▶ **Exercise brief**
Reproduce word for word everything in the passage on rock anchors from "It was assumed" down to "M20) (Figure 4).".

▶ **Document text**

During the implementation of the project, extensive research on the mechanical parameters of rocks was conducted. The obtained parameters were fed into FEM numerical analyses using 2D and 3D models. The 2D models used the “cohesive zone” and KIc [48].
The rock parameters were determined from the specimens collected in the field tests using the three-point bending method. KIc—in this work, the ASTM formula proposed by Brown and Crawley was adopted. The critical strain energy release rate in fracture mode I was calculated from the formula:
GIc = (KIc)2 / E [N/m],[N/mm],
E—Young’s modulus and Poisson’s ratio (ν)—during compression tests with the use of extensometers measuring lateral deformations. The compression strength was obtained from the destructive compression test. Fourteen 7 × 7 × 7-cm cubic samples were used to determine material parameters. KIc—the stress intensity factor in fracture mode I with three-point bending test [N/mm1.5], ft—tensile strength—the Quasi-Brazilian test [46].
The research conducted to a large extent extends the state of knowledge in the field of fastening technology, used so far in concrete, by the issues of the so-called cone of destruction generated under the action of a set of undercutting anchors fixed in a natural rock medium.

2. Model and Material Parameters

This section describes the attempts to estimate the size of the breakout prism and the crack length using the FEM-3D method. In the modeled scenario, the computations were performer for the 3-anchor system of fasteners embedded in the rock mass (Figure 3).
It was assumed that three anchors were simultaneously subjected to the tensile force applied in the center of gravity of the figure determined by the axes of anchors (Figure 3). In practice, the force is applied to anchors by means of a rigid plate with properly spaced anchoring holes.
The fasteners used in this work were Hilti HDA-P undercut anchors [50]—torque-controlled anchors that cut own undercut by application of setting torque that forces sleeve over cone. Depending on the purpose of simulation, the spacing of anchors or their dimensions were modified within the values set out in HILTI catalogue [50] (M12, M16, or M20) (Figure 4).
In the presented experiment, the modeled base material was sandstone, described by the following parameters described in Table 1 and Table 2.
The criteria specified in the FEM-3D models were damage criterion—“max. principal stress” and damage evolution—“softening linear”; the medium is continuous and homogeneous.
The modeled geometry was a prism. Due to the axial symmetry conditions, 1/6 of the mechanical model was used, which was a BOB cross-section area (Figure 3, Figure 5)
The model implements half of the anchor shell profile, as in Figure 5.
The load was applied vertically—along the Y-axis (Figure 5b) to the anchor-rock contact surface, with a maximum value of 10,000 N/mm2.

▶ **Excerpted records**
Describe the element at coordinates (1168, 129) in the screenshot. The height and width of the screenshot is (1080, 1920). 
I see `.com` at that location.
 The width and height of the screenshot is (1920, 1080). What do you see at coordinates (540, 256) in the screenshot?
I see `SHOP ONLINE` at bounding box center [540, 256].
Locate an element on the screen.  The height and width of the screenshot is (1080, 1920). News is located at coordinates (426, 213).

▶ **Completed task**
It was assumed that three anchors were simultaneously subjected to the tensile force applied in the center of gravity of the figure determined by the axes of anchors (Figure 3). In practice, the force is applied to anchors by means of a rigid plate with properly spaced anchoring holes.
The fasteners used in this work were Hilti HDA-P undercut anchors [50]—torque-controlled anchors that cut own undercut by application of setting torque that forces sleeve over cone. Depending on the purpose of simulation, the spacing of anchors or their dimensions were modified within the values set out in HILTI catalogue [50] (M12, M16, or M20) (Figure 4).